In Germaine, her unauthorised biography of Greer, Elizabeth Kleinhenz is sometimes awkwardly caught between starstruck admiration for Greer and irritation that Greer refused to co-operate with her project in any way.1 The irritation is understandable: if, like Greer, you sell your archive to a major library, you have to expect that people will want to work on it – and you. Kleinhenz does, however, offer a well-judged account of the immediate context of Greer’s appearances on the Dick Cavett Show (she was then enjoying huge popular acclaim for The Female Eunuch, while at the same time being vilified by hardline feminists for selling out to the media for rich rewards). Kleinhenz rightly stresses the programmes’ impact, one measure of which is the correspondence that followed: Greer received more letters than anyone else in the show’s history; more than four hundred are preserved in her archive at the University of Melbourne.2

A few of these are enough to remind us that the vitriol of modern Twitter is nothing new. One writer threatens Greer with the clap, another observes that she is so disgusting she is never likely to need an abortion anyway; and then there’s the familiar list of crimes women commit: not brushing their hair, ‘looking like a worn-out whore’, having ‘no business sitting in the interviewer’s seat’ and so on. But the vast majority of responses were from people who applauded her for raising the subjects and handling them so sensitively. Several women who had been raped wrote to say how grateful they were. As one of them put it, ‘to be able to discuss rape on television is HEROIC, honest, necessary and an incalculable contribution to a lot of mixed-up females.’

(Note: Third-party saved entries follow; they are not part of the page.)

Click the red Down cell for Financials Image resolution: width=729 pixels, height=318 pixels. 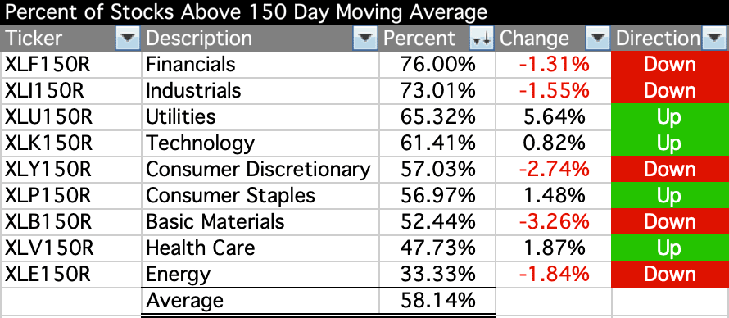click(x=670, y=65)
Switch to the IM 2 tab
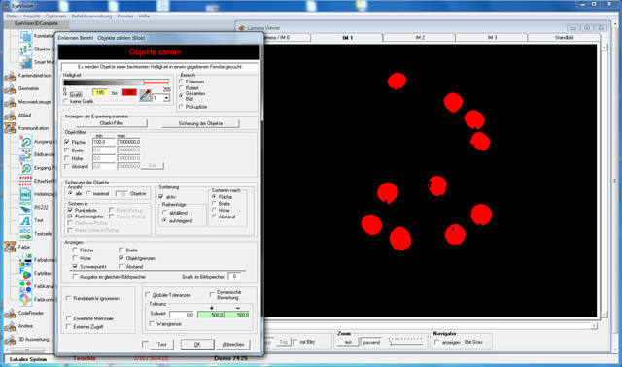Image resolution: width=622 pixels, height=367 pixels. click(420, 37)
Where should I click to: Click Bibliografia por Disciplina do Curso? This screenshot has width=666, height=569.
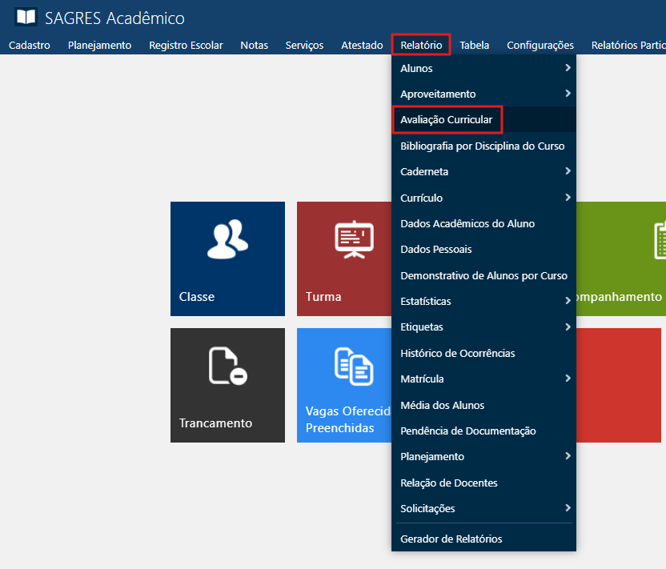click(x=483, y=146)
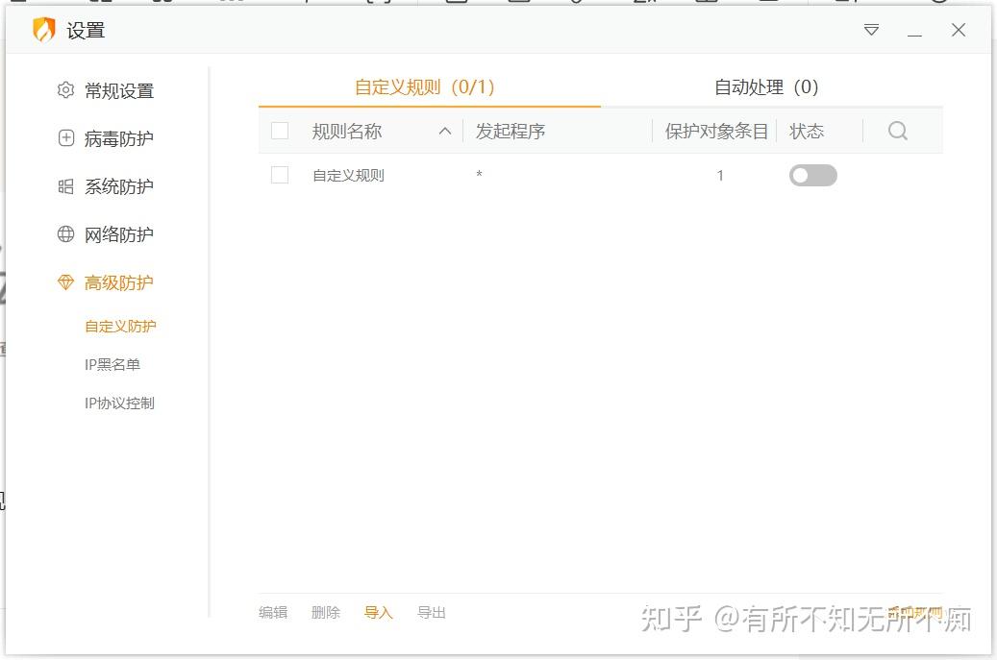Click the 发起程序 column header
997x660 pixels.
tap(511, 131)
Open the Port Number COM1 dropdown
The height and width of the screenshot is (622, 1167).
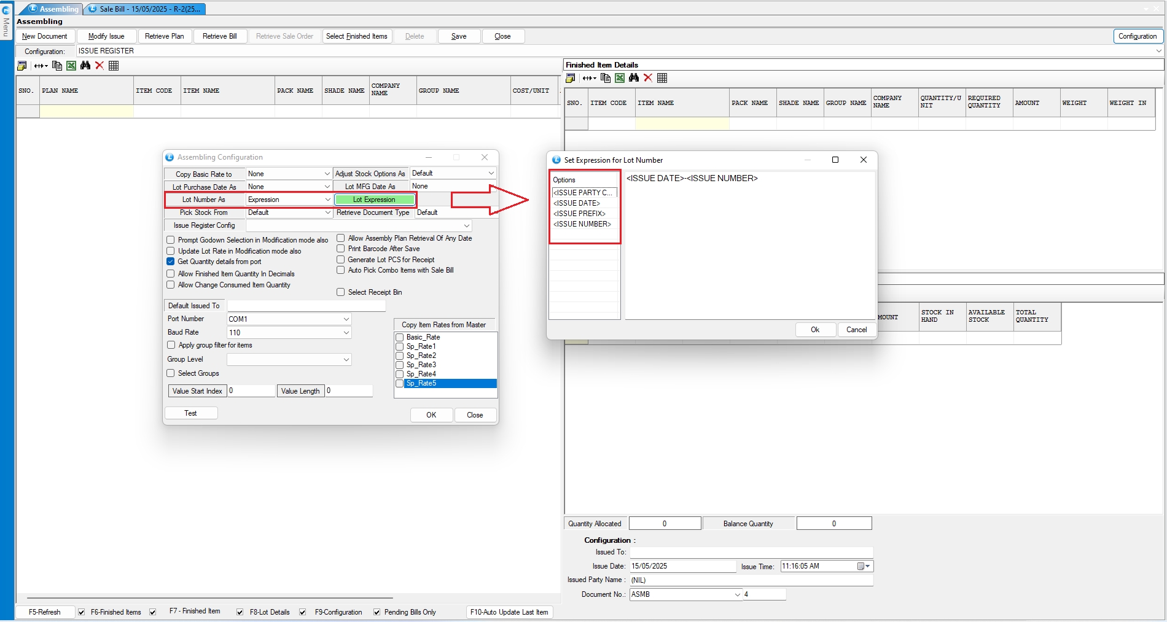point(346,319)
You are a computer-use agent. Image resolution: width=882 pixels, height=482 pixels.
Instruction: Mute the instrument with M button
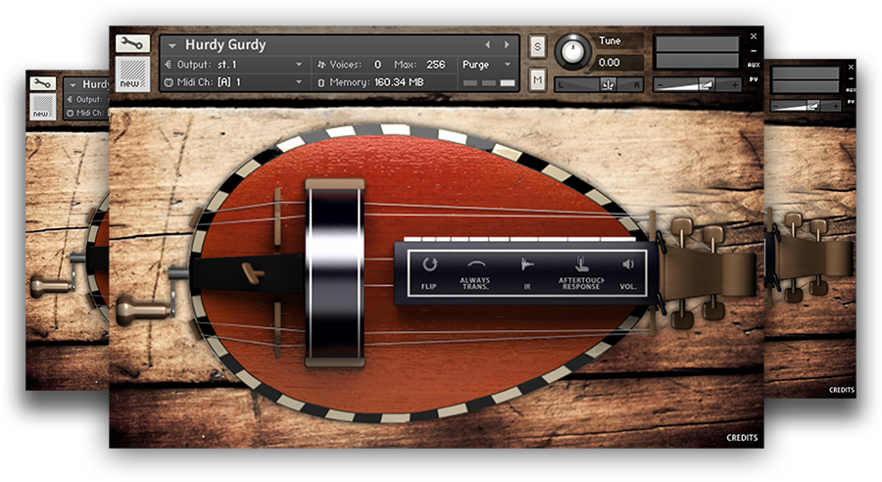(x=537, y=78)
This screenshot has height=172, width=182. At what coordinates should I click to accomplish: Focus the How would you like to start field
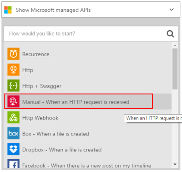[x=91, y=34]
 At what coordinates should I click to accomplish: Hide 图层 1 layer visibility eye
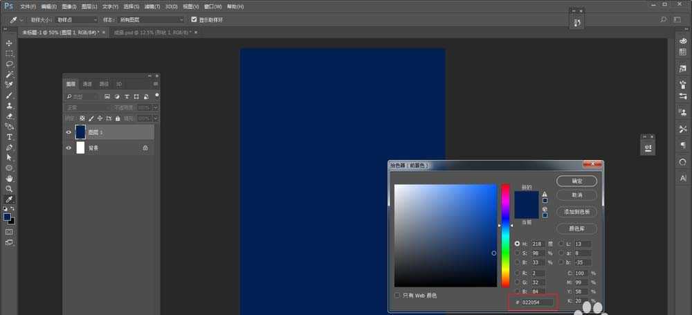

How is it then that, a few decades on, Greer has written a ‘deeply ill-informed’ book about rape that has been criticised for going soft on the crime, for ‘sham[ing] victims who allow themselves to be deeply affected by rape’, and for focusing on women’s ‘rape fantasies’, while advocating lower penalties for rapists, as if we simply had to ‘accept rape as “part of the psychopathology of everyday life”’? Worse still, how could she harangue the audience at the Hay Festival last year, ‘posturing like some rad-fem Katie Hopkins’, claiming that rape was ‘often not a “spectacularly violent crime” … but, more often than not, just “lazy, careless and insensitive”’ – meriting perhaps two hundred hours of community service, or maybe the letter ‘R’ tattooed on the culprit’s cheek? Is it really the case, as Naomi Wolf, one of the book’s most hostile reviewers, claimed, that ‘one of the best minds of her generation’ has woken up from a forty-year nap only to ‘blunder, again and again, into long discredited errors from the distant past’?

If these really were Greer’s revised views on rape, she would deserve the animosity directed at her. Happily, they are not. Many of the critiques of both the book and her Hay lecture were a combination of misrepresentation and careless (or wilful) selective quotation. It is hard to believe that those who attacked the lecture had attended it or watched it online (where it is still available). A large part of the thirty-minute talk is taken up with Greer’s very powerful account of recent cases in which brutal rapists were acquitted, and of the way in which the victim’s initial trauma was redoubled by the indignity of the legal process and the humiliation of not being believed. She also addresses her own rape, sixty years ago, and explains why she didn’t report it to the police. They are reasons (not least the imperative of just wanting to go home and wash him off you) that any person – myself included – who has been raped and has taken the matter no further, would understand.3

The incendiary quotations, often gleefully recounted as evidence against her, are only ‘accurate’ in the most limited sense of the word. Greer did say at Hay that rape is more often than not ‘lazy, careless and insensitive’. But, as the context makes plain, this was not to downgrade rape as conventionally understood, but to upgrade the other versions of non-consensual sex that we usually refuse to see in those terms. She makes this clearer in On Rape where she insists that the way women ‘give in’ to sex they don’t want with their long-term partners is no less corrosive, no less demeaning to their sense of self, than ‘rape’ as we usually talk about it (correct or not, this is a very different, and serious, point). It is also true that she suggested, in response to a question from the audience, that two hundred hours of community service might be an appropriate penalty for rape. But that was in the context of a bigger argument: that if we wish to secure more convictions for rape, we may have to pay the price of lighter penalties. Her answer was also, dare I say, a little light-hearted. Is it appropriate to be light-hearted in the context of rape? Some would think not. But the audience at the lecture seems to have been happy. They clapped at the idea of tattooing rapists with an ‘R’ (Rosie Boycott, who was chairing, made the equally light-hearted suggestion that rapists could be tagged with microchips).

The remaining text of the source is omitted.